The second article featured in the journal is empirical in nature titled “Foreign aid and sustainable inclusive growth in Africa”. The researchers empirical work was motivated by recent pronouncement that extreme poverty has been reducing in all regions globally for the exception of Africa and Nigeria being the new poverty capital of the world. To be sure, the study was based on 53 African countries with data for the period 2005-2012 and Generalised Method of Moments. The adopted foreign aid variables include: aid for social infrastructure, aid for economic infrastructure, aid to the productive sector, aid to the multi sector, programme assistance, action on debt and humanitarian assistance. The results revealed that whereas foreign aid improves inclusive human development in the short-run, it decreases it in the long term. Policy implications are discussed in the article.

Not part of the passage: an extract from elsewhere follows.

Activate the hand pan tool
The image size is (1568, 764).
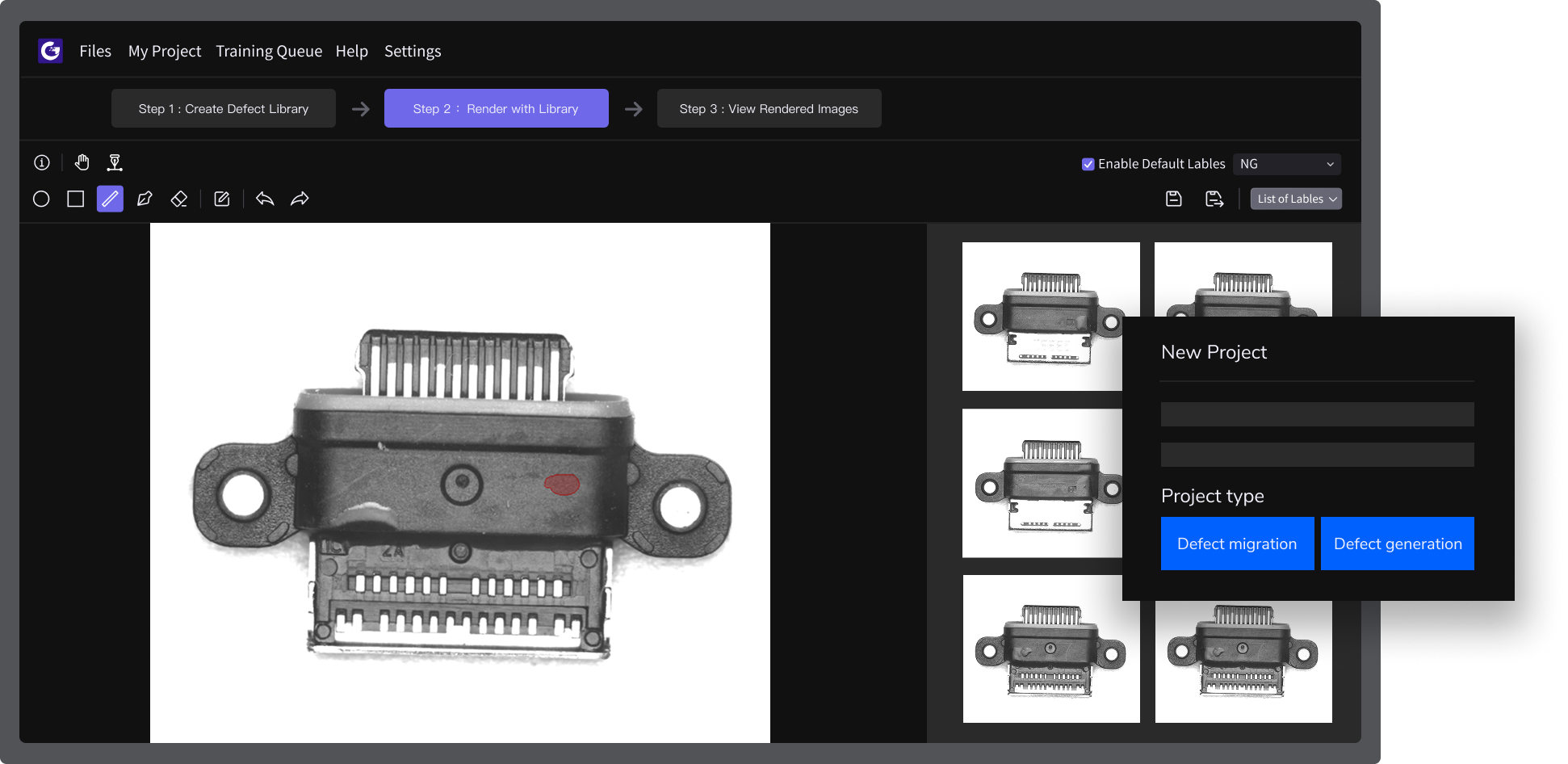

In the third article the researchers examined greenhouse gas emissions reduction in Africa adopting a time series panel data analysis from the period 1995 to 2014. A unit root test was carried out on all the variables in order to ascertain its stationarity and it revealed the variables were integrated in order l(1) and l(0). After the cointegration test, it was discovered that the variables were cointegrated, so it became necessary to conduct a VECM analysis and affirmed that agriculture (AGRIC) was positive to food security (FPI. In the final analysis, the researchers recommended increased efforts in creating more incentives which will contribute positively towards the reduction of gas emission in agriculture should be very important to all in Africa.

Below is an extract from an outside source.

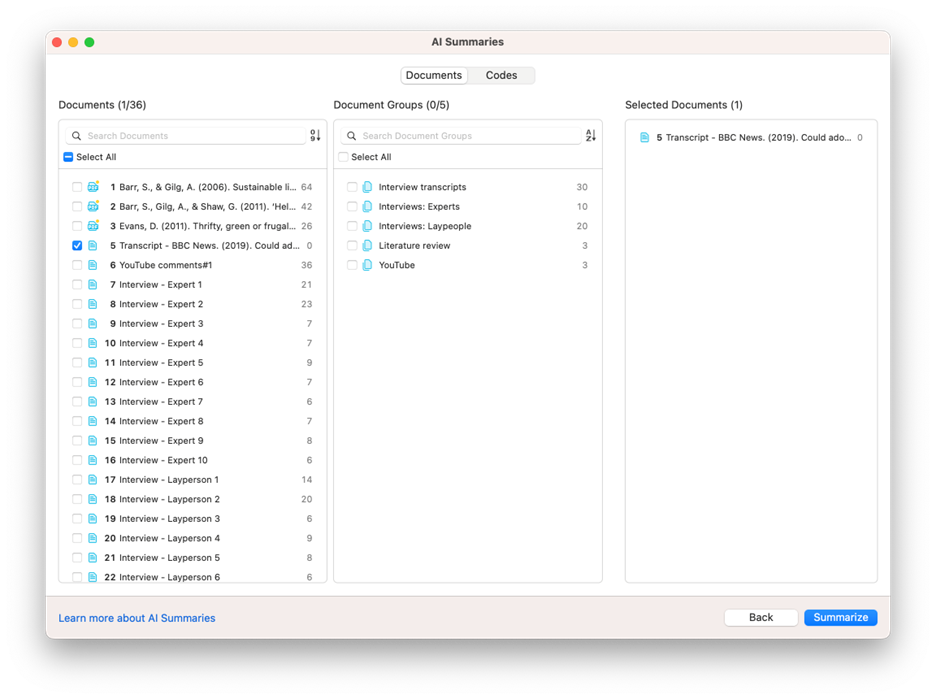Click the Literature review group icon
Viewport: 936px width, 699px height.
click(x=367, y=246)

In the fourth and final article for this issue the researcher examined the effect of public debt on financial development between 1981 and 2016 using Dynamic Ordinary Least Square (DOLS). The focused variables are financial development and public debt. The ratio of private credits to GDP, the ratio of broad money, M2 to GDP and the ratio of commercial bank asset to the sum of commercial bank asset and Central Bank asset are used to measure financial development which is the dependent variable. The control variables include GDP deflator, lending rate, gross fixed capital formation, and government expenditure. The results of the study revealed that public debt has a positive effect on financial development in Nigeria. This, therefore, supports the safe asset view. Thus, public borrowing which serves as a safe asset for financial intermediaries will encourage lending to the private sectors which will ultimately increase financial development and economic growth. Furthermore, the researcher opined if government borrowing and private credit are channeled to the productive sector of the economy, the economy will grow which will ultimately promote economic development in Nigeria.

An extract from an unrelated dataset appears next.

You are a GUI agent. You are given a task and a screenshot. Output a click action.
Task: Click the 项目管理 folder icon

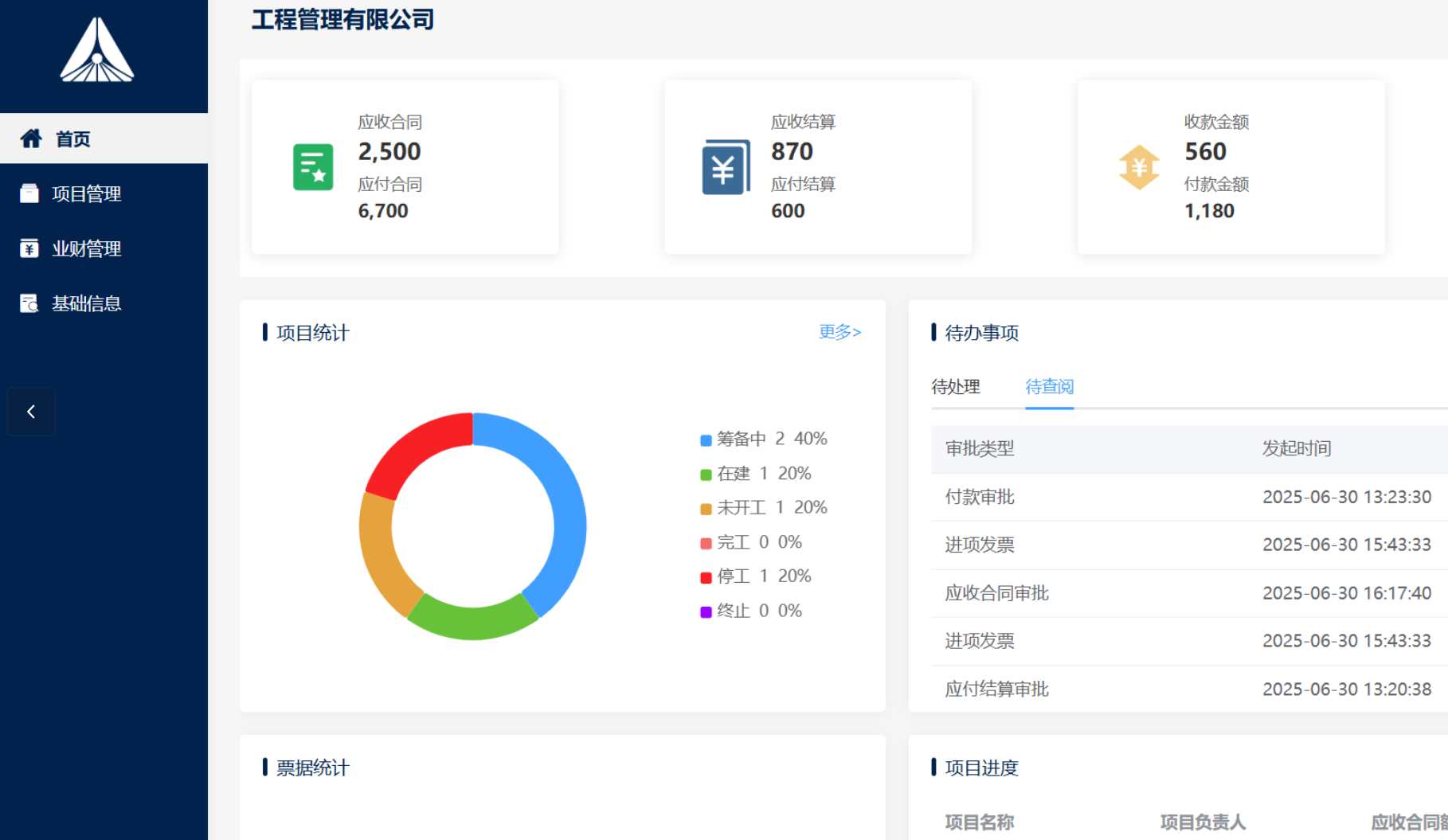(29, 193)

On a final note, permit me to take the opportunity to thank the Board of Directors of the Development Bank of Nigeria (DBN), the Management team led by Mr. Tony Okpanachi MD/CEO, all the staff of DBN and last but certainly not the least, our contributors to the second issue. Because without each of your contributions, this novel idea would not come to fruition. It is my hope that the imagination of all readers of the DBN Journal of Economics and Sustainable Growth and the DBN Working Papers Series is broadened and a shift in policy direction begins to take shape.